The result should be an exact copy of only the lines from the one holding "Task: Toggle the 1 Action turn control" through the last line of the data below, please, without pictures.

Source records:
----------

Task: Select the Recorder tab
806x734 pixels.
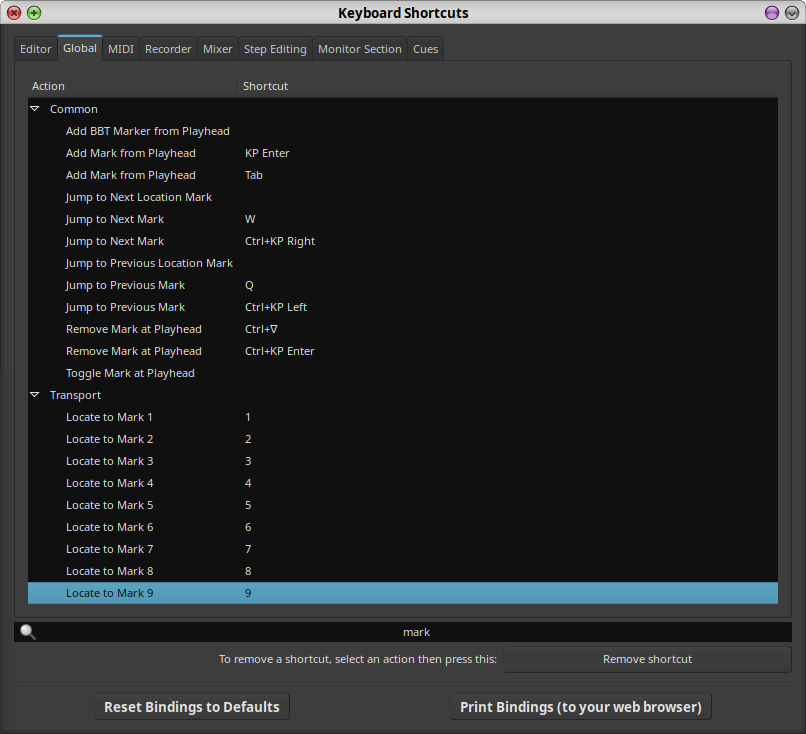Action: pos(168,49)
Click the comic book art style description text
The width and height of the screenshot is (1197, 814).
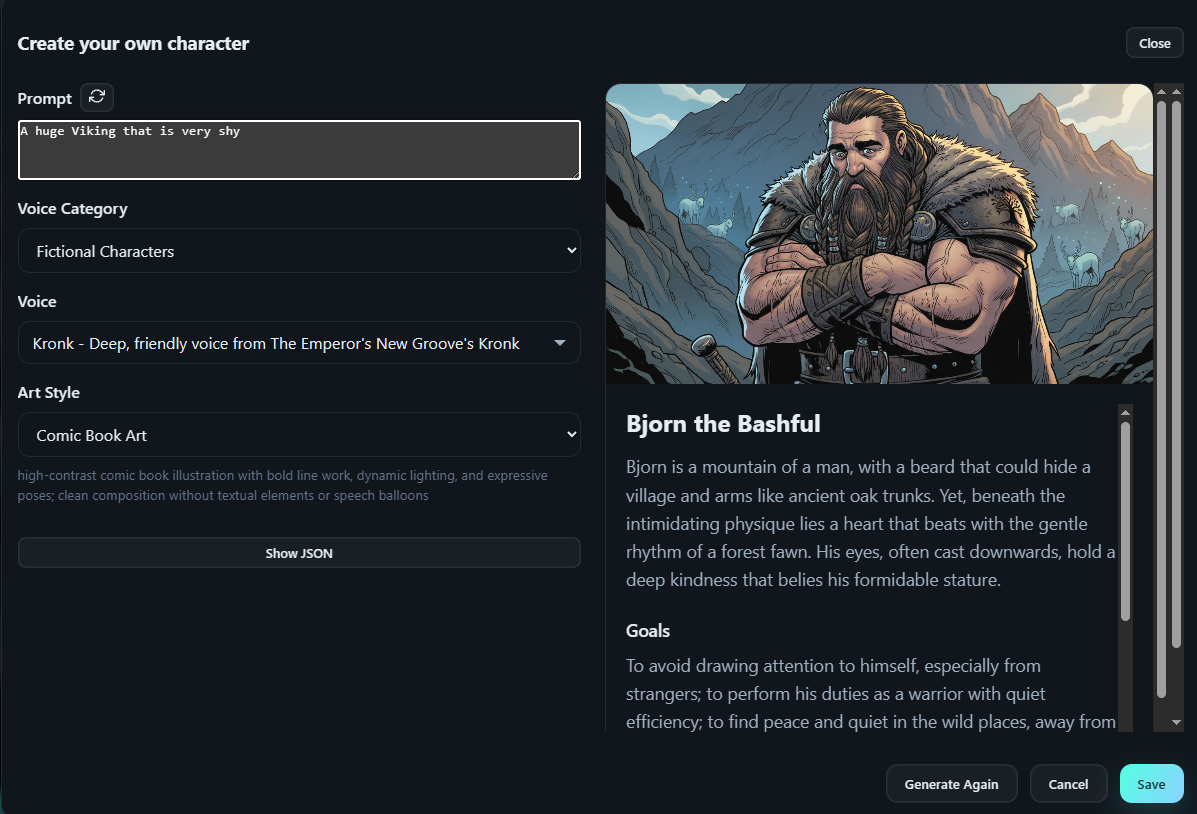(283, 485)
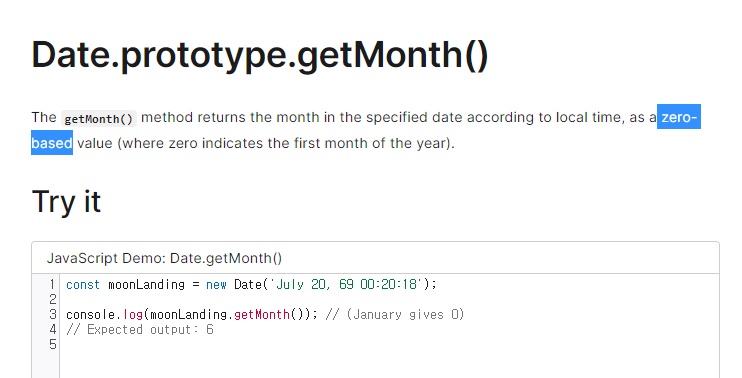This screenshot has height=378, width=742.
Task: Click the Date.prototype.getMonth() page heading
Action: (260, 56)

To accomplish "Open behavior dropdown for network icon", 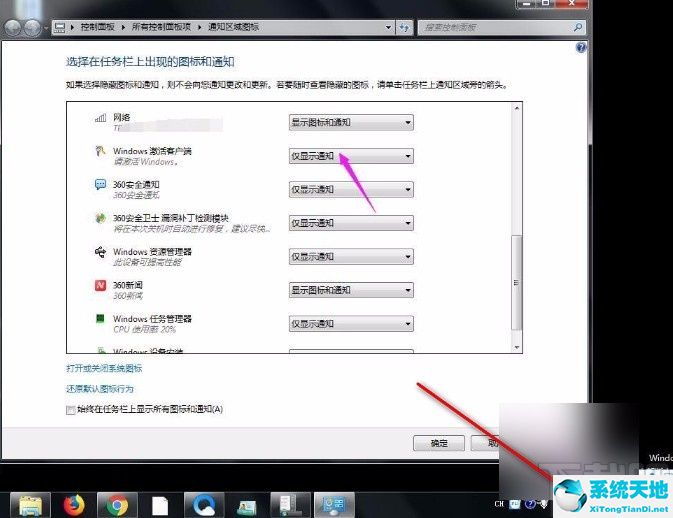I will click(351, 123).
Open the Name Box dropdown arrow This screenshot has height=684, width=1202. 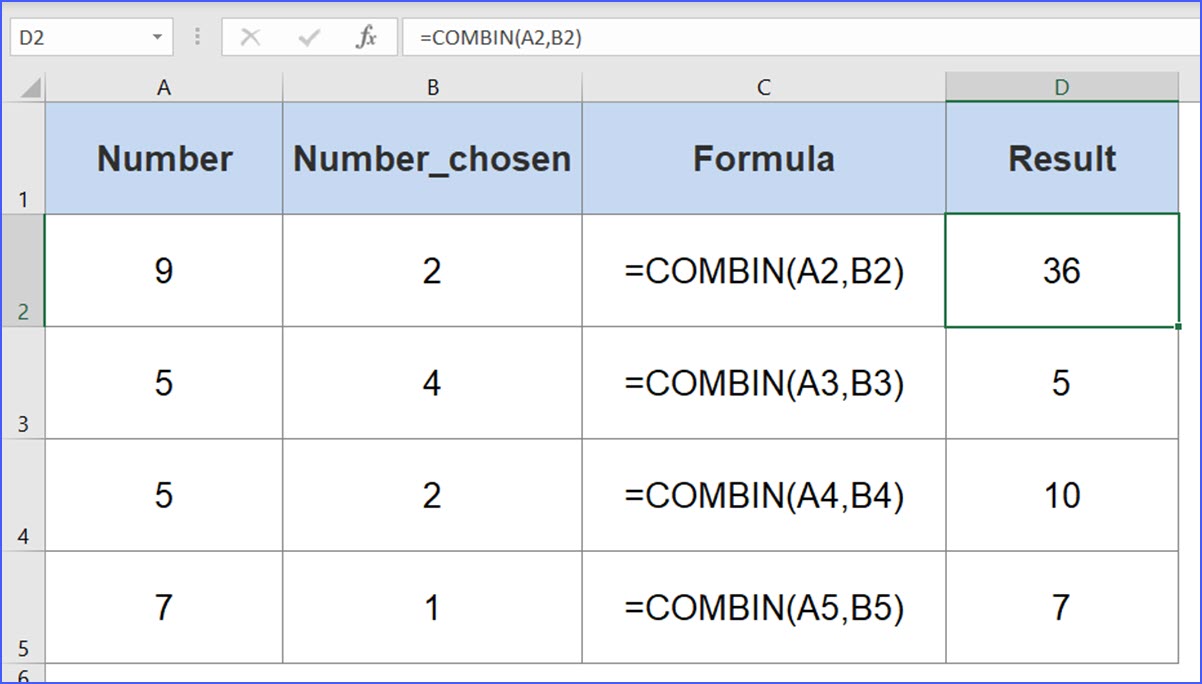157,38
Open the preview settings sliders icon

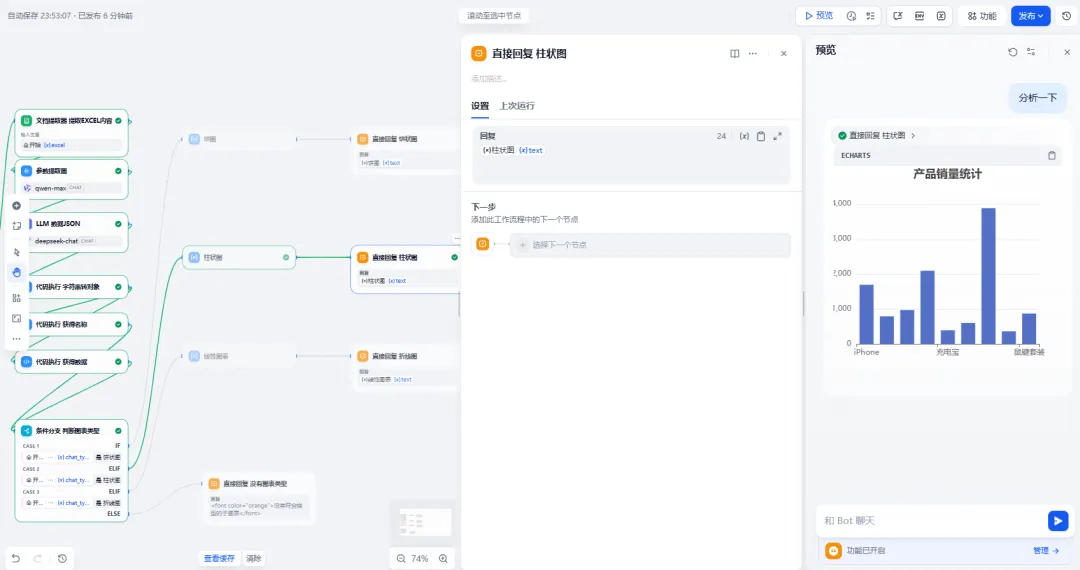[1031, 52]
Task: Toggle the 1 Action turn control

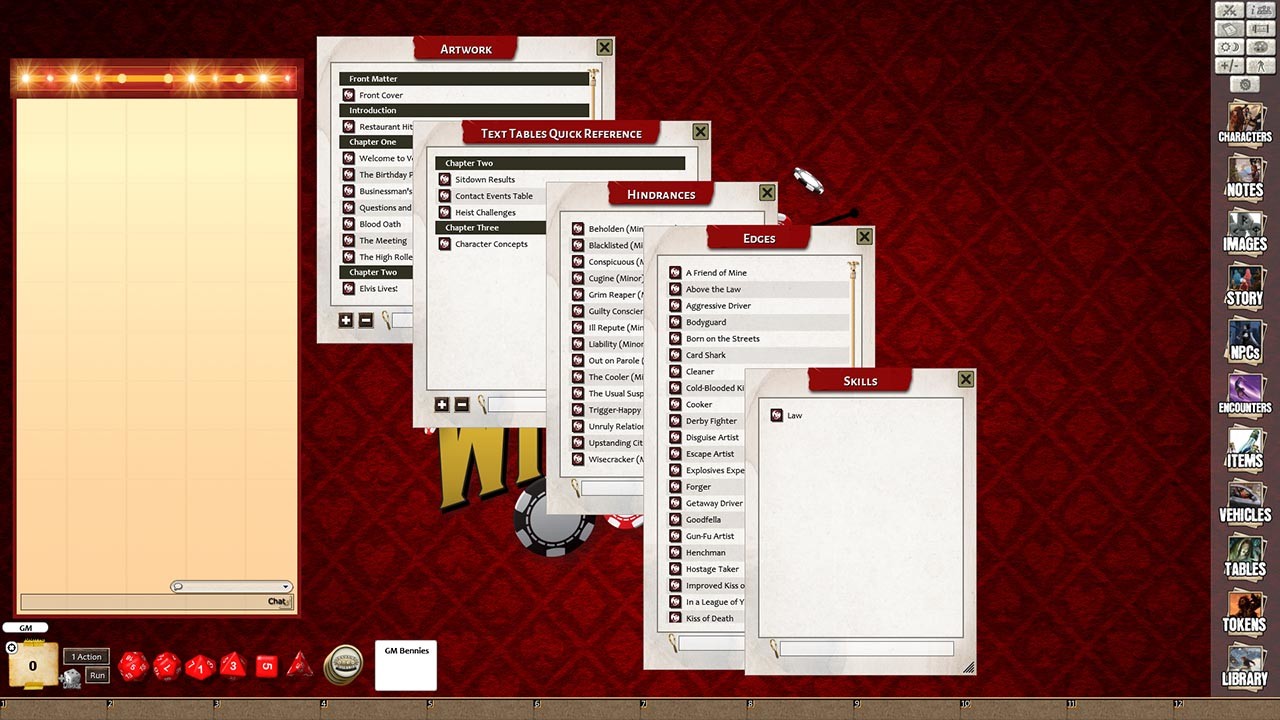Action: [85, 656]
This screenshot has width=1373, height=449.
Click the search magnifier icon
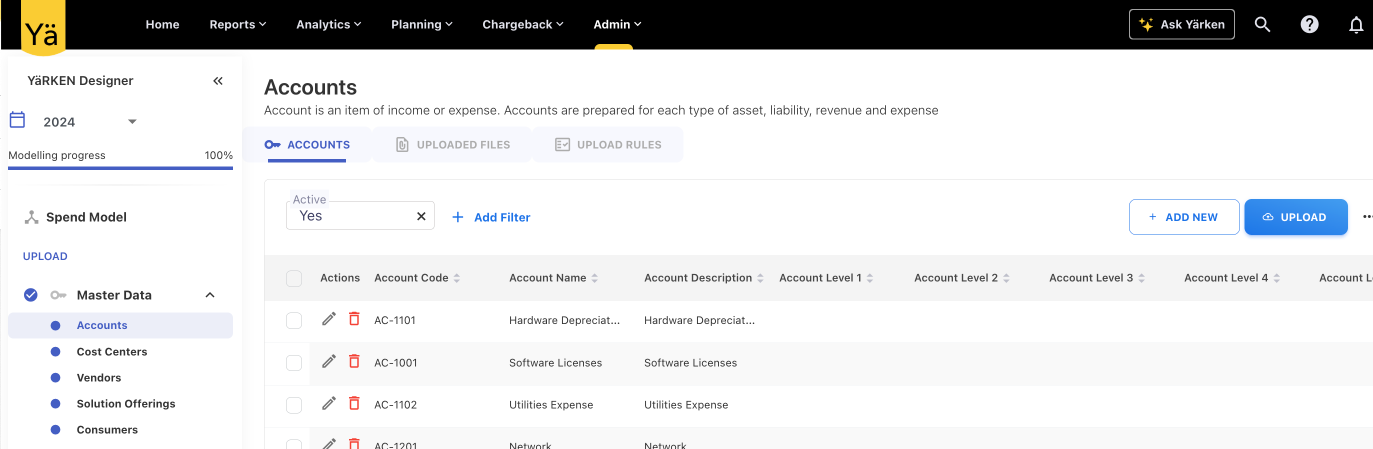click(x=1262, y=25)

----------

Solution:
Task: Toggle the 1 Action turn control

Action: [85, 656]
This screenshot has width=1373, height=449.
Click the search magnifier icon
click(x=1262, y=25)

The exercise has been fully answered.